» **WHAT THIS TASK INVOLVES**:
Pictures aside, copy every record word for word.

» **DATA IN THIS EXERCISE**:
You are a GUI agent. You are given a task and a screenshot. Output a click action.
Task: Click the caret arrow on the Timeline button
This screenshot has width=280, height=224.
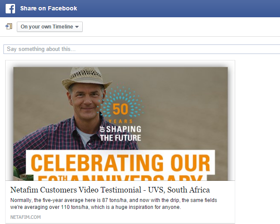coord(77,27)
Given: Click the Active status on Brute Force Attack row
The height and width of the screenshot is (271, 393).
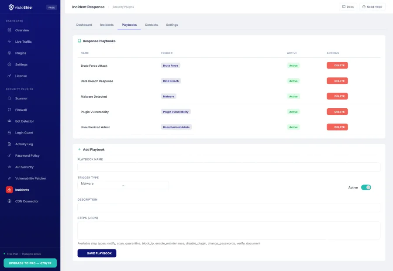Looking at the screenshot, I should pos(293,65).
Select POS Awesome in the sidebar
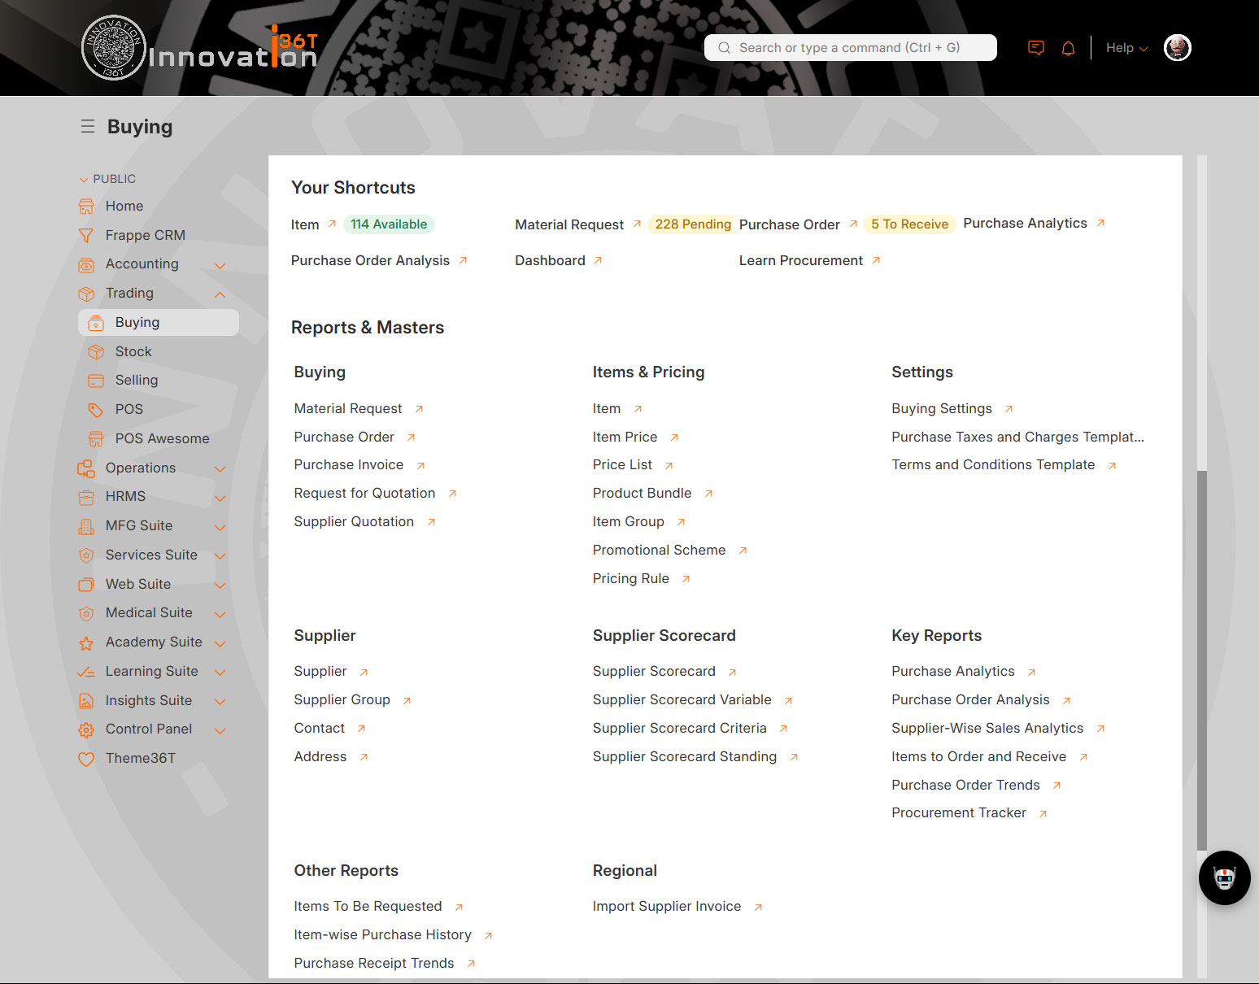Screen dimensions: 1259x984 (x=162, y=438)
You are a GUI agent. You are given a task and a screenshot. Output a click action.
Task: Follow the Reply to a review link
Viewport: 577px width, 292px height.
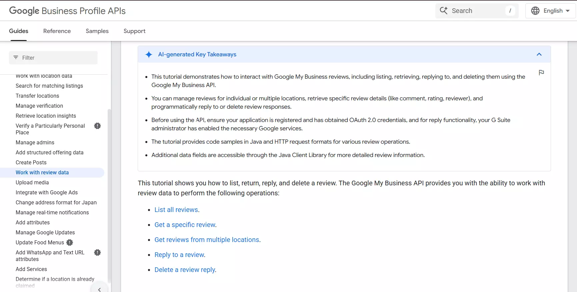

» **WRITTEN RESPONSE**:
You are a GUI agent. You are given a task and a screenshot. Output a click action.
Task: Click the caret arrow on the Timeline button
This screenshot has width=280, height=224.
coord(77,27)
Given: Click the Active status on Brute Force Attack row
The height and width of the screenshot is (271, 393).
Looking at the screenshot, I should pos(293,65).
Select POS Awesome in the sidebar
Screen dimensions: 1259x984 (x=162, y=438)
You are a GUI agent. You are given a task and a screenshot. Output a click action.
Task: Follow the Reply to a review link
Viewport: 577px width, 292px height.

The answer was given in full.